An increased IgG4-positive plasma cell count or an IgG4/IgG plasma cell ratio is needed to meet the second consensus requirement (Fig. 4.29). An absolute IgG4-positive plasma cell count of >50 per high-power field is highly specific; however, in biopsy samples the presence of >10 IgG4-positive plasma cells could be sufficient, depending on the organ [83]. Therefore the IgG4/IgG plasma cell ratio is a better way to establish elevated IgG4 levels than absolute counts. A ratio of >40% is considered to be high in any organ.
Differential Diagnosis
Despite the worrisome clinical impression of IgG4-SM for mammary carcinoma these two diagnoses can be easily distinguished by the lack of neoplastic epithelial cells. However, it is important to not mistake benign ductal cells which may become entrapped in the lesion as malignant epithelium. The diffuse proliferation of lymphoid cells may give an initial low magnification impression of a lymphoma, but closer examination will reveal a polymorphous population of inflammatory cells, including plasma cells, T and B lymphocytes, and eosinophils. Plasma cell mastitis presents acutely as a painful or tender breast mass and the histologic appearance is one of extravasated secretions inciting an inflammatory reaction composed of histiocytes, giant cells and a periductal plasma cell infiltrate. Thus, the clinical and histologic features are discordant with IgG4-SM. Granulomatous lobular mastitis is characterized by lobulocentric, non-necrotizing granulomas composed of giant cells, epithelioid histiocytes, neutrophils, and plasma cells. IgG4-SM lacks a lobulocentric pattern, granulomas, and neutrophils. Diabetic mastopathy, like IgG4-SM, is characterized by stromal fibrosis and a lymphocytic infiltrate; however, the fibrosis in diabetic mastopathy is keloidal-like and tends to predominate over the lymphocytic infiltrates, comprised predominantly of B cells with scant plasma cells, which are well defined and tightly circumscribed around the lobules and blood vessels. More commonly seen in lymph nodes, Rosai–Dorfman disease shows atypical S100 protein-positive histiocytes with prominent nucleoli, abundant cytoplasm and engulfed neutrophils and erythrocytes, known as emperipolesis. Elevated levels of IgG4-positive plasma cells have been identified in cases of Rosai–Dorfman disease; however, none met the criteria defined for IgG4-SM [91]. Inflammatory myofibroblastic tumor is a bland spindle cell proliferation with an associated lymphoplasmacytic infiltrate. These lesions lack lymphoid aggregates and obliterative phlebitis and approximately half are positive for anaplastic lymphoma kinase (ALK) by immunohistochemistry. A caveat is that a small subset has been observed to have increased numbers of IgG4-positive plasma cells and an elevated IgG4/IgG ratio with half also being negative for ALK and so could be classified as IgG4-SM [92].
Prognosis
The clinical course is benign, and IgG4-SM responds to and improves with steroid therapy [87]. In 15 reported cases with available outcome information, all showed complete resolution and no recurrence after a median of 12 months following either surgical excision or steroid therapy [86].

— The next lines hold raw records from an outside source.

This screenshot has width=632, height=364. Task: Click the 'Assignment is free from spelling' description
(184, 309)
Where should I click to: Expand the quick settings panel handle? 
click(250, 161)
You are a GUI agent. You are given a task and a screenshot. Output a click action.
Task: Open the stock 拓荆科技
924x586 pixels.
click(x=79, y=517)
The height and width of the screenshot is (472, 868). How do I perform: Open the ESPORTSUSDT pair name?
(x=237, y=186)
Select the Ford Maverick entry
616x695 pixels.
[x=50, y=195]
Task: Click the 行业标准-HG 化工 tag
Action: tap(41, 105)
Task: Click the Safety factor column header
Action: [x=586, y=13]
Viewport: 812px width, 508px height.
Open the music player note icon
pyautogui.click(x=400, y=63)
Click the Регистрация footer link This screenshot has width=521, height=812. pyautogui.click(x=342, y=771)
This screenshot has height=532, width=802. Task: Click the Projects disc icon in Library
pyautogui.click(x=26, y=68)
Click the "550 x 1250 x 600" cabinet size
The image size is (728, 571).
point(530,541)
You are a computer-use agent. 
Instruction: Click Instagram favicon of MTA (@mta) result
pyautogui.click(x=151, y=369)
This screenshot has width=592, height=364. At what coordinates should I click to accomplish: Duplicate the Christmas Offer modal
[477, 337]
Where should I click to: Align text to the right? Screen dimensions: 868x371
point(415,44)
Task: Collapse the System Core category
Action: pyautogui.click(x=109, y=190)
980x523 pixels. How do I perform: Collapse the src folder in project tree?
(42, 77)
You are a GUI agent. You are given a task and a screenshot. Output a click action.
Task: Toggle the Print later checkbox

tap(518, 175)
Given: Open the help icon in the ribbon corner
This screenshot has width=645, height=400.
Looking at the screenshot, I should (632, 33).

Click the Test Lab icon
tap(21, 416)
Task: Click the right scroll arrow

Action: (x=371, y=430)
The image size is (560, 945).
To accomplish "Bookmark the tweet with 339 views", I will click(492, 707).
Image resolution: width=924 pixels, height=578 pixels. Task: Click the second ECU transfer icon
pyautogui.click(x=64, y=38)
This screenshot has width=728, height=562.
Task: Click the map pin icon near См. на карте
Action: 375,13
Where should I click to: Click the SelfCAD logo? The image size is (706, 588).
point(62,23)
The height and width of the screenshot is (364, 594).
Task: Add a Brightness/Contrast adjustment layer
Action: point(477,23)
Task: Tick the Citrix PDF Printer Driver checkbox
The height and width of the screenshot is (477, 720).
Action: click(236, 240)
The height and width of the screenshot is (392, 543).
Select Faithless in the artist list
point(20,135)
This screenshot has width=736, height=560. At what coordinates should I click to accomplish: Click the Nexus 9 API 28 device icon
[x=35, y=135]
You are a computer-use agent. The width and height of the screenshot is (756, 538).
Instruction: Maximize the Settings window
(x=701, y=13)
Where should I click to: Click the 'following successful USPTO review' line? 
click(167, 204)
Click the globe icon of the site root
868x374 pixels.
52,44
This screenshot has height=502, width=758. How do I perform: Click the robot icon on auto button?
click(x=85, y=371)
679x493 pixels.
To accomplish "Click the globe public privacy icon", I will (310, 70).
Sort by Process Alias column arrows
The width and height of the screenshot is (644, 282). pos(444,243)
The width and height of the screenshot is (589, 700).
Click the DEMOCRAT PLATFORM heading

Inflammatory Myofibroblastic Tumor
Overview
Inflammatory myofibroblastic tumors (IMT) are low-grade neoplasms composed of myofibroblastic and fibroblastic spindle cells with prominent admixed inflammatory cells which can occur at any anatomic site with the most common presentation being in the lung or soft tissues of children and young adults. IMT is rare in the breast, with only 31 reported cases to date since its initial description [93, 94]. The etiology is unclear but approximately half of cases harbor a clonal chromosomal rearrangement that activates the ALK receptor tyrosine kinase gene, leading to the formation of a fusion protein that can be detected by immunohistochemistry or fluorescence in situ hybridization [95].
Affected patients present with nonspecific signs and symptoms such as fever, weight loss, anemia, or hyperproteinemia, seen in 15–30% of cases [96, 97]. Most patients with IMT are children or young adults; however, the tumor can occur at any age. Of the reported breast IMT cases, the average patient age is 44, ranging between 13 and 86 years, with approximately 1/3 of cases occurring in women less than 30 years old [93]. Patients generally present with a palpable, slightly tender breast mass that may be adherent to the skin. IMTs can be concerning for malignancy based on clinical and imaging findings. IMTs in the breast typically follow a benign course following complete surgical resection [98].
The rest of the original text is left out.